== Segment start ==

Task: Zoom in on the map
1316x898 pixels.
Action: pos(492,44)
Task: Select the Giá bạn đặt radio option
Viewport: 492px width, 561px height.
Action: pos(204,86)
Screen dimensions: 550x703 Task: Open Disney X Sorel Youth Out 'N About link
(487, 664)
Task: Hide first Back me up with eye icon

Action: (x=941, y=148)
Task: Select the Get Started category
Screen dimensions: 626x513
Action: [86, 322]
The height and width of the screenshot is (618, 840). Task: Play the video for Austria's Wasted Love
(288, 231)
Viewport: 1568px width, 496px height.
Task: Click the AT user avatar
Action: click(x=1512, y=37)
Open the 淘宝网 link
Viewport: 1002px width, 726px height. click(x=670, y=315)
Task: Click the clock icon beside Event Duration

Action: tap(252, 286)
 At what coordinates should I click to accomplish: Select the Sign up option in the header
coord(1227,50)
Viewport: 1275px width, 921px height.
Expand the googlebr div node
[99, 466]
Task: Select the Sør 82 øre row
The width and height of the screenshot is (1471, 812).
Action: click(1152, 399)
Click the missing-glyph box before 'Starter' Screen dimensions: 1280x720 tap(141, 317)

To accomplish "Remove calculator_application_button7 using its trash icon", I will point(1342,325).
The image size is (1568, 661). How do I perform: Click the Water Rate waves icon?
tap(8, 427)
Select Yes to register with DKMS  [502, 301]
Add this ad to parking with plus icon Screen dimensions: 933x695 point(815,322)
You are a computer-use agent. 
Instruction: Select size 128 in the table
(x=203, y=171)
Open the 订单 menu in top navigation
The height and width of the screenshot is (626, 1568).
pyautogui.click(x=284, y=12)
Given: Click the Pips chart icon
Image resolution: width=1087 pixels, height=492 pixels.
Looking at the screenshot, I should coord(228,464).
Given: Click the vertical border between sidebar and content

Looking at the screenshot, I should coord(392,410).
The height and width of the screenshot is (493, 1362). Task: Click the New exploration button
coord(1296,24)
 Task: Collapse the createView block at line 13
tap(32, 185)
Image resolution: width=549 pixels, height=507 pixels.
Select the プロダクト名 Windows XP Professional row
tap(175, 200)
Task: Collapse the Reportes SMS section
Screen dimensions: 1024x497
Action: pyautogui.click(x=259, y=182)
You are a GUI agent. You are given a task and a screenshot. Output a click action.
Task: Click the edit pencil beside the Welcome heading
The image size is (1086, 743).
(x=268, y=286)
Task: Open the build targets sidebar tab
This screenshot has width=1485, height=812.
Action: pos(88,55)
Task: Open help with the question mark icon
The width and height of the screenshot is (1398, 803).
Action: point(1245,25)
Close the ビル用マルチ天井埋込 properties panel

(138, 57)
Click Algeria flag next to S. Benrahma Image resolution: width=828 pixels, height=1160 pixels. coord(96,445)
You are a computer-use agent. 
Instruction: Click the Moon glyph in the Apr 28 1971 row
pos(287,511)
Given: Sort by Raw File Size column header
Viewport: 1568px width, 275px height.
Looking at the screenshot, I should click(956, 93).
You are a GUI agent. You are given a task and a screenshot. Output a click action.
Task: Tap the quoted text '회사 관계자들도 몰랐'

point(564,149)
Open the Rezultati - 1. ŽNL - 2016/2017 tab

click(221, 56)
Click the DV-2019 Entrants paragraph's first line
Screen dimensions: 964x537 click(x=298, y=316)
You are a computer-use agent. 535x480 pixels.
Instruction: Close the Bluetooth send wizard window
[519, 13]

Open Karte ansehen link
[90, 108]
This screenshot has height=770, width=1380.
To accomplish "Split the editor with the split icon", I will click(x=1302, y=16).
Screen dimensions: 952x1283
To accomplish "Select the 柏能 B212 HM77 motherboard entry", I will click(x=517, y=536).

== Segment end ==

• **WORK INSTRUCTIONS**: Exactly and without omission, set down every entry.

• **EXPECTED ANSWER**:
Task: Zoom in on the map
1316x898 pixels.
Action: pos(492,44)
Task: Select the Giá bạn đặt radio option
Viewport: 492px width, 561px height.
Action: pos(204,86)
Screen dimensions: 550x703 Task: Open Disney X Sorel Youth Out 'N About link
(487, 664)
Task: Hide first Back me up with eye icon

Action: (x=941, y=148)
Task: Select the Get Started category
Screen dimensions: 626x513
Action: [86, 322]
The height and width of the screenshot is (618, 840). Task: Play the video for Austria's Wasted Love
(288, 231)
Viewport: 1568px width, 496px height.
Task: Click the AT user avatar
Action: click(x=1512, y=37)
Open the 淘宝网 link
Viewport: 1002px width, 726px height. click(x=670, y=315)
Task: Click the clock icon beside Event Duration

Action: tap(252, 286)
 At what coordinates should I click to accomplish: Select the Sign up option in the header
coord(1227,50)
Viewport: 1275px width, 921px height.
Expand the googlebr div node
[99, 466]
Task: Select the Sør 82 øre row
The width and height of the screenshot is (1471, 812).
Action: click(1152, 399)
Click the missing-glyph box before 'Starter' Screen dimensions: 1280x720 tap(141, 317)

To accomplish "Remove calculator_application_button7 using its trash icon", I will point(1342,325).
The image size is (1568, 661). How do I perform: Click the Water Rate waves icon?
tap(8, 427)
Select Yes to register with DKMS  [502, 301]
Add this ad to parking with plus icon Screen dimensions: 933x695 point(815,322)
You are a computer-use agent. 
Instruction: Select size 128 in the table
(x=203, y=171)
Open the 订单 menu in top navigation
The height and width of the screenshot is (626, 1568).
pyautogui.click(x=284, y=12)
Given: Click the Pips chart icon
Image resolution: width=1087 pixels, height=492 pixels.
Looking at the screenshot, I should coord(228,464).
Given: Click the vertical border between sidebar and content

Looking at the screenshot, I should coord(392,410).
The height and width of the screenshot is (493, 1362). Task: Click the New exploration button
coord(1296,24)
 Task: Collapse the createView block at line 13
tap(32, 185)
Image resolution: width=549 pixels, height=507 pixels.
Select the プロダクト名 Windows XP Professional row
tap(175, 200)
Task: Collapse the Reportes SMS section
Screen dimensions: 1024x497
Action: pyautogui.click(x=259, y=182)
You are a GUI agent. You are given a task and a screenshot. Output a click action.
Task: Click the edit pencil beside the Welcome heading
The image size is (1086, 743).
(x=268, y=286)
Task: Open the build targets sidebar tab
This screenshot has width=1485, height=812.
Action: pos(88,55)
Task: Open help with the question mark icon
The width and height of the screenshot is (1398, 803).
Action: point(1245,25)
Close the ビル用マルチ天井埋込 properties panel

(138, 57)
Click Algeria flag next to S. Benrahma Image resolution: width=828 pixels, height=1160 pixels. coord(96,445)
You are a computer-use agent. 
Instruction: Click the Moon glyph in the Apr 28 1971 row
pos(287,511)
Given: Sort by Raw File Size column header
Viewport: 1568px width, 275px height.
Looking at the screenshot, I should click(956, 93).
You are a GUI agent. You are given a task and a screenshot. Output a click action.
Task: Tap the quoted text '회사 관계자들도 몰랐'

point(564,149)
Open the Rezultati - 1. ŽNL - 2016/2017 tab

click(221, 56)
Click the DV-2019 Entrants paragraph's first line
Screen dimensions: 964x537 click(x=298, y=316)
You are a computer-use agent. 535x480 pixels.
Instruction: Close the Bluetooth send wizard window
[519, 13]

Open Karte ansehen link
[90, 108]
This screenshot has height=770, width=1380.
To accomplish "Split the editor with the split icon", I will click(x=1302, y=16).
Screen dimensions: 952x1283
To accomplish "Select the 柏能 B212 HM77 motherboard entry", I will click(x=517, y=536).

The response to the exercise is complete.